“Je fis en outre rassembler les habitans de la ville et port de Louisbourg, je formai de ceux de la ville quatre compagnies, et je donnai ordre à ceux du port de se renger à la batterie Royale, et à celle de l’isle de l’entrée, au signaux que je leur fit donner.
“Le 9 avril nous aperçûmes à l’éclaircy de la brume, et parmi les glaces vers la Pointe Blanche, quatre battimens, le premier ayant tiré quelques coups de canon, l’islot lui répondit d’un coup, et le battiment l’ayant rendu sur le champ, cela nous confirma dans l’idée que c’étoient des François qui cherchoient à forcer les glaces pour entrer dans le port. D’ailleurs ils profitoient des éclaircis pour s’y enfourner vers le port, et cela nous assuroit pour ainsi dire, que ce n’étoit pas des corsaires, mais bien des François.
“Etant dans le doute si c’étoit des basttiments François ou Anglois, j’envoyai ordre à Monsieur Benoit, officier commandant au port Toulouse, de dettacher quelqu’un de confiance à Canceau, pour apprendre s’il y avoit des basttiments, et si on y travailloit, ou s’il y avoit apparance de quelque entreprise sur l’isle Royale.
“Monsieur Benoit dettacha le nommé Jacob Coste, habitant, avec un soldat de la garnison et un Sauvage, pour faire quelques prisonniers au dit lieu. Ces trois envoyés mirent
pied à terre à la Grande Terre du costé de Canceau; ils eurent le bonheur de faire quatre prisonniers anglois; et revenant avec eux, les prisonniers se rendirent maitres de nos trois François, un soir qu’ils étaient endormis, et nous n’avons pu apprendre aucune nouvelle ni des envoyés ni de l’ennemy.

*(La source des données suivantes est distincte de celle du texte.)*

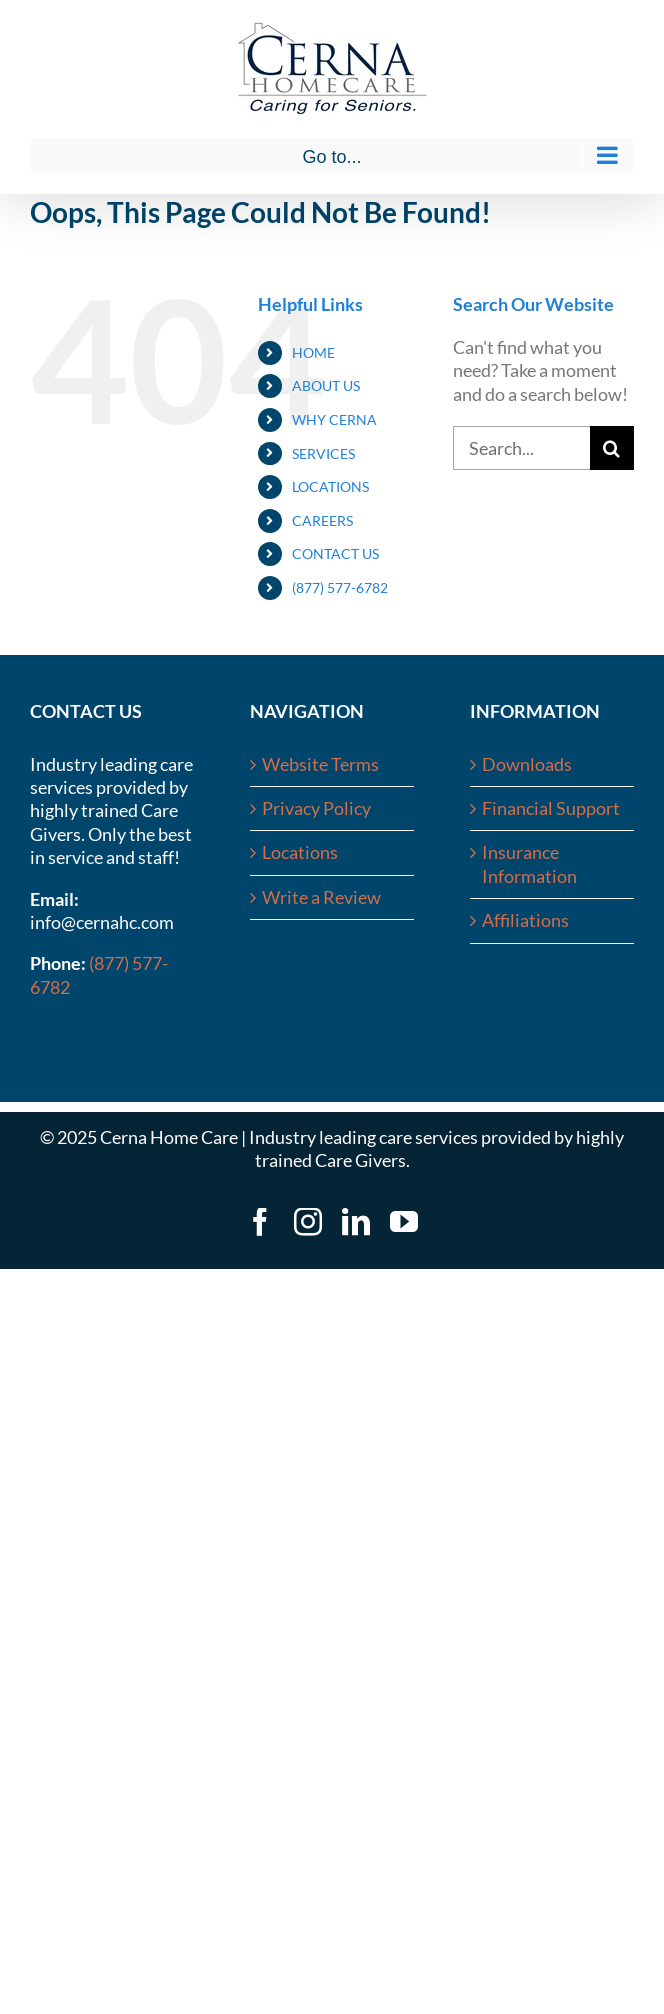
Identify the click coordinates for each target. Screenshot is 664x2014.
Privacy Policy (316, 808)
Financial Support (551, 808)
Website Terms (320, 764)
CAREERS (322, 520)
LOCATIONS (330, 486)
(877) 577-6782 (340, 587)
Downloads (527, 764)
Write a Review (321, 897)
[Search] (612, 448)
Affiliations (525, 920)
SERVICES (323, 453)
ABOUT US (326, 385)
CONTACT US (335, 553)
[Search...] (521, 448)
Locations (300, 852)
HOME (313, 352)
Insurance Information (529, 863)
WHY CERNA (334, 419)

“Je fus informé, le 22, par deux hommes, venus par terre du port de Toulouse, qu’on entendait tirer du canon à Canceau, et qu’ils travailloient au rétablissement de cette isle, et un troisième arrivé le soir, m’assura avoir été témoin d’un grand combat sur le navire St-Esprit, qu’il avoit vu venir du large trois vaisseaux sur quatre qui étoient pour lors à cette coste, et que le feu ayant commencé après la Jonction de ces bastimens, il avoit duré bien avant dans la nuit, ce qui nous engageoit à nous flatter que nous avions des vaisseaux sur la coste.
“Le 30 du d. nous vîmes sept vaisseaux parmy les glaces, dont il y avoit quatre vaisseaux, deux corvettes et un brigantin, et ils se sont tenus ce jour vers les isles à Dion, sans pavillon, ni flamme.
“Ces battiments continuèrent à se faire voir pendant quelques jours, depuis la Pointe Blanche jusques à Port de Noue, sous pavillon blanc, et les glaces s’étant écartées de la coste, nous apperçûmes, le 7 mai, un navire qui faisait route pour le port; il y entra heureusement; ce navire venoit de St Jean de Luz, commandé par le Sieur Janson Dufoure; il nous apprit qu’il avoit été poursuivi la veille par trois vaisseaux, qu’une frégatte de 24 canons l’avoit joint, et qu’il s’estoit sauvé, après un combat de trois volées de canon et de mousquetterie.
“Le 8 à la pointe du jour, nous eûmes connaissance de tous les vaisseaux au vent du port dans la partie du sud-ouest, ce qui nous occasionna une alerte, les signaux ayant été faits, les habitans de Lorembec et de la Baleine, qui
étoient les plus proches de la ville, s’y rangèrent aux postes qui leur étoient destinés, ainsi que les habitans de la ville et du port, le même jour ces vaisseaux prirent à notre vue deux caboteurs frettés par le Roy et qui venoient du port de Toulouse chargés de bois de corde pour le chauffage des troupes et des corps de garde, ils prirent aussy une chaloupe qui venoit des Isles Madame chargée de gibier.